Please do not rush out and get an LGD until you KNOW what a LGD is and does. They are not geared or inclined to protect poultry. They will eventually, but they really are not hard wired for it. Every week or two, in our area I see ads for people getting rid of their pyrs because it is killing their poultry or chasing their goats. These owners are ignorant and didn't listen when they were advised, did not train the dogs and basically thought they could throw a pup in and it would solve the problem.

Owning a LGD is not like owning any other kind of dog. It is a long term commitment and being educated on a LGD is very important.

Depending on what your predator type is you may want to consider guard geese. They work very well in a poultry field. If you do not have any livestock and you only have poultry I would not recommend ANY LGD.

I am so sorry your birds are getting killed.    I run a poultry farm of (now over 300) birds. I know what it is like. It really stinks. We have geese and Nigerians Dwarfs in with our poultry (field- free ranged) that has been a real deterrent. Our 4 LGD's are with our other goats and not in the same field. Live traps for coons/possum are great... trap and shoot.

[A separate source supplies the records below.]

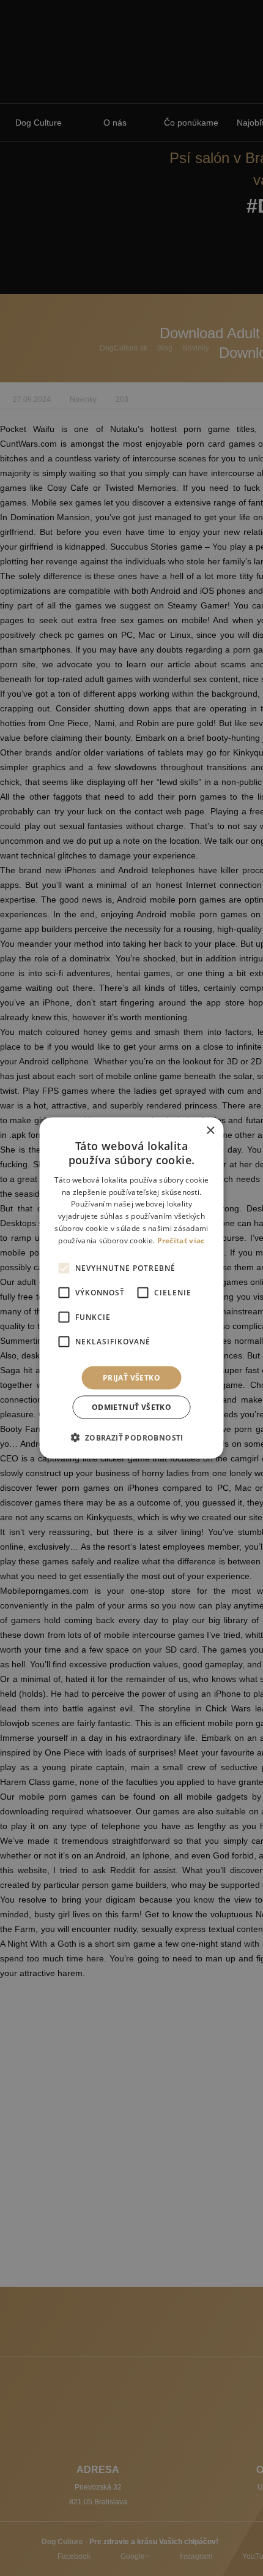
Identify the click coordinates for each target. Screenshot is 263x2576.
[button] (131, 1437)
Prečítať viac (181, 1240)
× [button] (210, 1130)
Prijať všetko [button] (131, 1377)
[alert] (131, 1288)
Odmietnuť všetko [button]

I hope you find a solution, trying to spare you a big mistake.


----------



## brittanykb (May 7, 2013)

A friend of mine bought one about a year ago and I watched him put it with his chickens and stand and tell it "no" for hours on end when he'd get jumpy and try to chase the chickens. He worked with him and now he's a year old, runs free in the yard with all of his chickens and has never killed one but he did hurt one and that was when he was first starting him out. He is a great dog and he sleeps near the chickens coops at night to make sure nothing tries to get them. He has killed many small animals that have tried catching the chickens. After seeing this with my own eyes, I know it can be done with them learning to live with the chickens. I wanted to get one and have him train it for me like he did his. I recently found one this morning for $175 and it is purebred, they have one left and need to sell it. Thank you for the advice.


----------



## Southern by choice (May 7, 2013)

Glad you understand there is training involved, and like you said.. expect a year at least.
It does require real diligence. 

So many really don't understand this and just believe they can raise them with them and all will be well.  

Hope you don't lose any more of your birds!  

BTW-   at that pricing. Hopefully you will post pics of your pup... we LGD people are picture crazy!!!!!!!!!!!


----------



## brittanykb (May 7, 2013)

Yes I understand that they require training. I have a siberian husky as well that needed training. Thank you for everything and I sure will post a picture when I go get the pup


----------